Piping and Water Delivery
In hydronic heat, the water is heated by a boiler which is fueled by either natural gas, propane, oil or electricity, and pushed through the system of pipes by a pump or circulator. The water usually leaves the boiler at a temperature of approximately 200 degrees. As the water travels through the system, it transmits its heat and eventually returns to the boiler to be reheated and redistributed. The water returns to the boiler much cooler, typically around 150 degrees.
Traditionally, one of the biggest drawbacks of baseboard hot water heat has been the inability to control the temperature in select areas of the home, but with high-end systems that is no longer a problem. Modern systems are multi-zoned which incorporate branch circuits that operate as loops off the main system. When heat is called for in one zone but not the other, the lines that feed the non-heat zone are bypassed and only the zone that's calling for heat receives the hot water. Depending on the size of the installation, a circulator pump may be installed on each branch loop. This helps prevent the main pump from kicking on every time a zone calls for heat.

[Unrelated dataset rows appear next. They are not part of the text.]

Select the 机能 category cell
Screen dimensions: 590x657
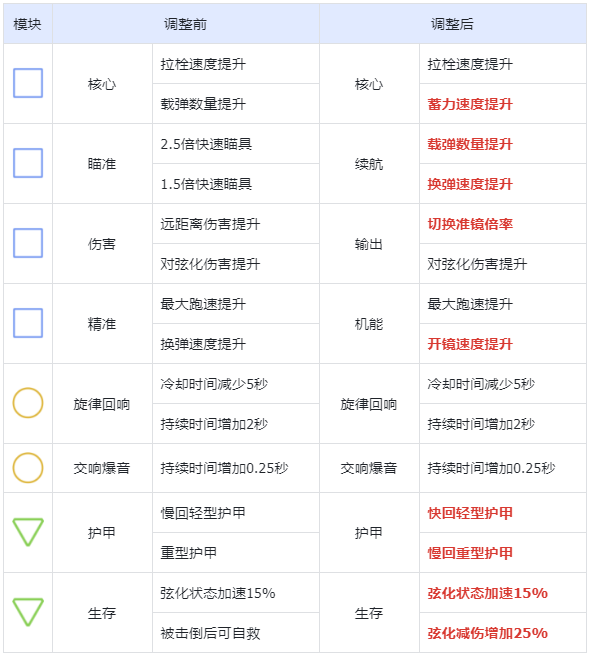369,324
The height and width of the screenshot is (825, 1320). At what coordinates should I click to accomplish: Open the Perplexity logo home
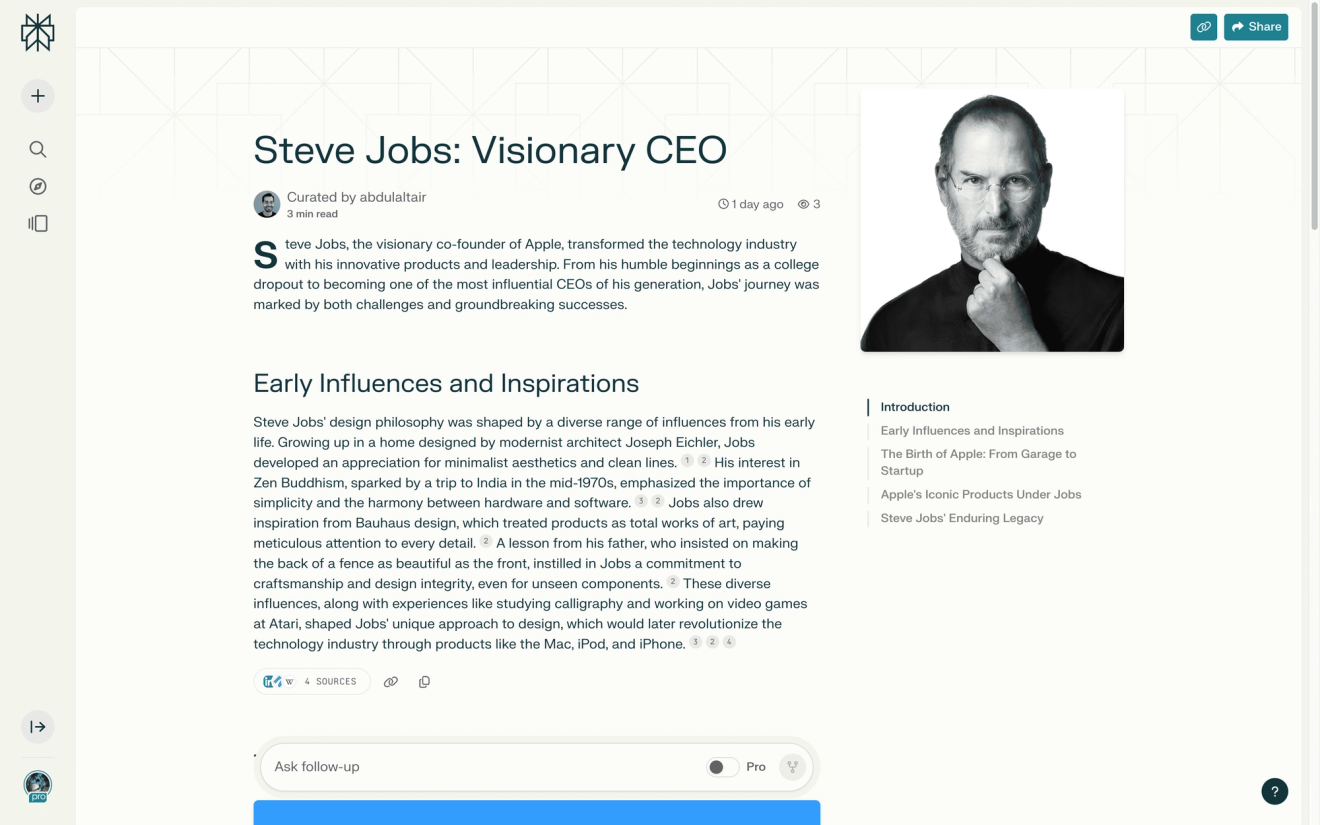[38, 33]
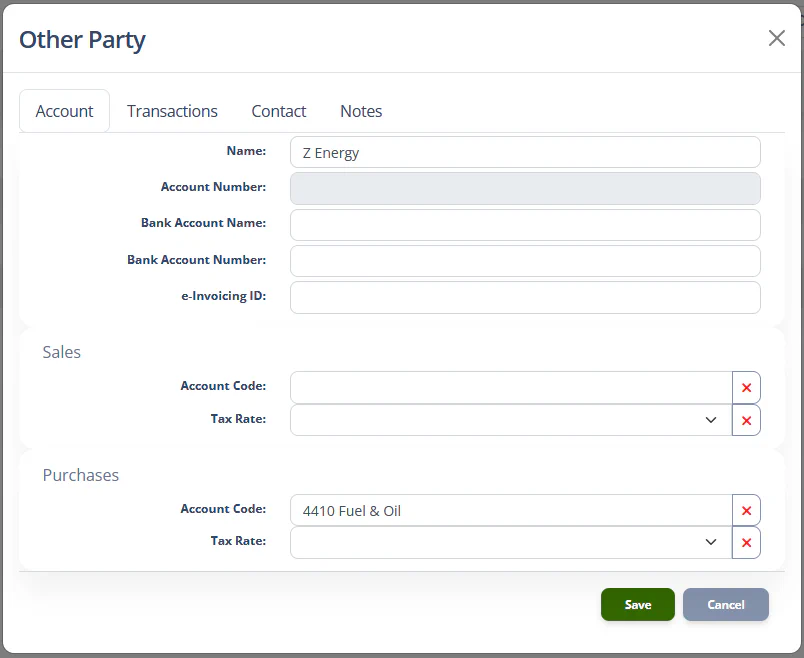Open the Sales Tax Rate dropdown
The height and width of the screenshot is (658, 804).
pos(710,420)
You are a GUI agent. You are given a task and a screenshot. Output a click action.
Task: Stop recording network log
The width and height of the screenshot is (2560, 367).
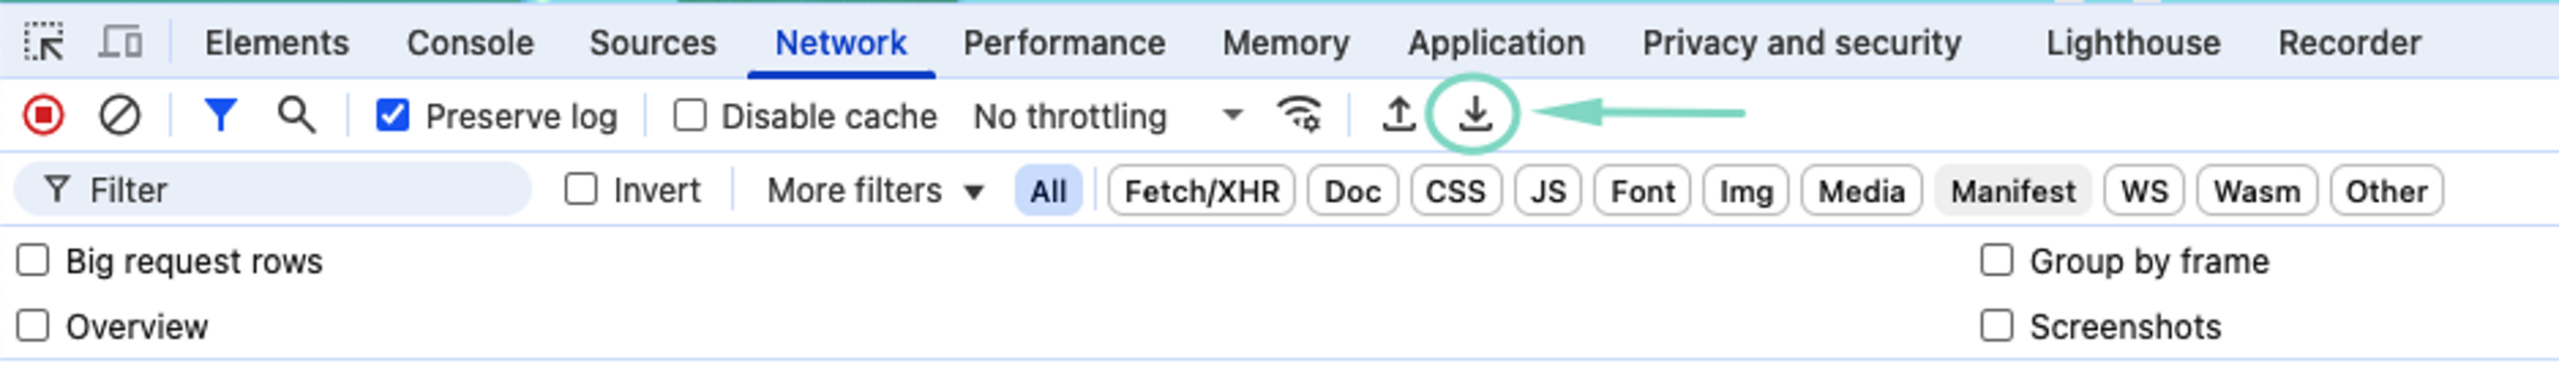coord(44,115)
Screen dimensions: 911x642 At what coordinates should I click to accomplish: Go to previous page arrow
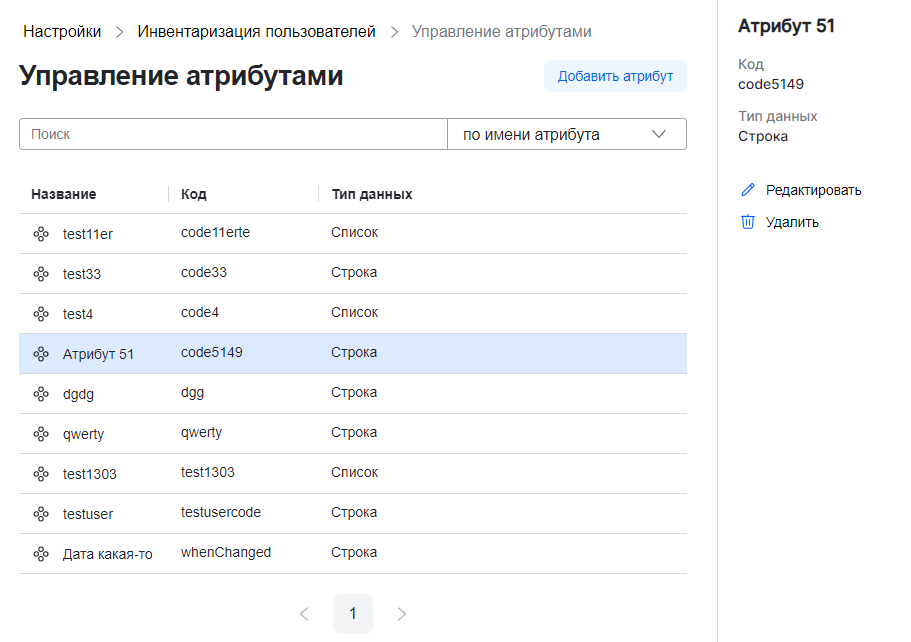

Pros and Cons of Hydronic Heat
- Runs quietly
- Energy efficient
- Accurate temperature control
- Baseboard enclosures must remain unobstructed making furniture arrangement a challenge
- Heating is gradual and takes longer
- If the home has a central air conditioning unit, it requires separate ductwork distribution
Common Troubleshooting Issues
Baseboard hot water heating is generally reliable but like all types of plumbing systems, it can suffer from certain problems that will require troubleshooting and repair. Common problems include:
Leaks in the system - Leaks are easily distinguishable because the floor below the leak will be wet.
Pump failure - When a circulating pump fails it is usually due to the bearings wearing out. When this happens, the pump will make a lot of noise when it runs. The pump is also prone to developing leaks when its seals start to wear.
Boiler failure - Boilers can develop leaks just like hot water tanks, but because these systems are enclosed without new water constantly being brought in, the likelihood of this happening is reduced because there is no calcium build up like there is in a hot water tank.
Air in the pipes - If you hear gurgling noises in your hot water heating system, then air is trapped in the pipes. The system should have a tire valve somewhere near its high point where air can be bled from the pipes.
Dirty radiator units - Even though the fins are covered by the enclosure, dust will still accumulate in and around them. In order to maintain the efficiency of the heat, the fins should be vacuumed on a routine basis.
Hydronic heating is fast becoming a popular choice in new homes, but baseboard hot water heating is not the preferred method in the modern home. These days, in-floor radiant heating is what's hot as it allows heat to radiate up into the entire room from the ground level. This type of hot water heating still follows the basic principles of baseboard hydronic heat, taking it to the next stage of its evolution.